As for Dune, I think I made it through three books. :)

Re: Star Wars and sequenced movies

Posted: Wed Dec 27, 2017 11:33 am
by Alex
spud42 wrote: Sat Dec 23, 2017 10:19 am
absofrigginloutly. read kids.... expand your imagination... i bet alex's idea of how Garrion looks are different to mine... whos right? both of us. because reading is as much the words as well as the relationship YOU have with them. my idea of garrions farm home looks like something from medieval Yorkshire... stonewalls and thatched roof.... lots of mud in the yard... i can almost smell it...
HAHHhahahaha, funny that, exactly what I pictured for the farm, even the smells. Working farms smell the same every where. A cacophony of nasal assault for anyone that has never been. Stone walls for sure. Limned to stop insect attack on the mortar. The older farms weren't painted white for looks. Not sure about the thatch though. I imagined wooden shingles for no real reason.

Garrion was small with dark brown hair. Slim not skinny. His 'Aunt' was the cook and his main chore master.
Wonder what the writer thought.

Pug from the Magician was a totally different story. Medieval waif. Was his hair really mousy blonde or just muck induced bleaching?

That is the problem with movies. They really restrict your imagination. When I read a book, I don't really see the book but an imagination induced movie in my mind. No CGI can come close to that. And story holes are closed as you go along. If not the next or last in the series usually takes care of it.

These books not your cuppa. Join the local library. There are literally millions of books to choose from. Might even learn what a genre is, only took me most of my adult life to realise I was spelling it wrong. Which gave me a slightly skewered idea of the meaning. Reading like travel really does give you different points of view.

Just goes to show how difficult it is to make a movie from a well regarded book.

Re: Star Wars and sequenced movies

Posted: Thu Dec 28, 2017 12:21 pm
by spud42
i think that is the hardest movie to make. a well regarded book is a timebomb waiting to go off.... everybody has their own idea what it should look like and how it should be shot.
the old adage "Damned if you do , Damned if you dont" springs to mind.

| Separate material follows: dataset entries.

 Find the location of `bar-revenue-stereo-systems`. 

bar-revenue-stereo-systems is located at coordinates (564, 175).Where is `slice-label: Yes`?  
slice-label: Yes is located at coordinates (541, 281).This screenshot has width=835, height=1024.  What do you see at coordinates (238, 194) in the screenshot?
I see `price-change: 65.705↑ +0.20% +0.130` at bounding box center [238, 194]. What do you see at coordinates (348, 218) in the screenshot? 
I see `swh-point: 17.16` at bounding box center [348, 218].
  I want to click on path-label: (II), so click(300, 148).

why does Hollywood think it necessary to remake old classic movies? and when they do why are they invariably worse than the original?

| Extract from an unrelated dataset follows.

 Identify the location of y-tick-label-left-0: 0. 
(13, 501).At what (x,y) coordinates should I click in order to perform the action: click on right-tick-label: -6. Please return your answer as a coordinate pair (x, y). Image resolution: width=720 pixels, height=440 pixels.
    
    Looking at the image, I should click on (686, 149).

Re: Star Wars and sequenced movies

Posted: Fri Dec 29, 2017 6:00 pm
by Alex
spud42 wrote: Thu Dec 28, 2017 12:21 pm
i think that is the hardest movie to make. a well regarded book is a timebomb waiting to go off.... everybody has their own idea what it should look like and how it should be shot.
the old adage "Damned if you do , Damned if you dont" springs to mind.

why does Hollywood think it necessary to remake old classic movies? and when they do why are they invariably worse than the original?
"invariably" might be a bitty strong. Though thinking about it, it is hard to think of a single one they didn't mess up.

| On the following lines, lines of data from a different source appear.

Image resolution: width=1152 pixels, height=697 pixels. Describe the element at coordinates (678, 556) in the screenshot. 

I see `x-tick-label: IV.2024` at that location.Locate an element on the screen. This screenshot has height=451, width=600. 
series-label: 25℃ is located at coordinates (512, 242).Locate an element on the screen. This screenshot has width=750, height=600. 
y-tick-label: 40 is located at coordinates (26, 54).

Also if you think, most Hollywood 'blockbusters' are actually remakes of European or Eastern Asian movies anyway.

Book to movie! Yup. Not easy. More so since the internet is killing the movie theater, just as TV killed the radio star. You can see it in the quality of productions. Story telling and actor skills. Not the cgi. Which movies seem to be rated on.
Once upon a time when I had to move between UK cities, I'd have my 'Walkman' and a story on tape. Borrowed from the library. Usually an Alistair MacLean novel. But would have to get the book later. Coz I'd sleep through a fair bit. My 'Walkman' wasn't a Sony, It had Auto-reverse. Oh it ate AA coppertops like crazy. Back when they were new and really did last as long as said. I tested them against the next best in continuous use. The margin is much smaller today, so much that price is a major factor. Rechargeable? Haven't found any that are close to their claims.

Noo that is well off topic..

Just watched 'Bright'
Wonder if it's from a sequence of books. Good story with developing characters. Hope there are more.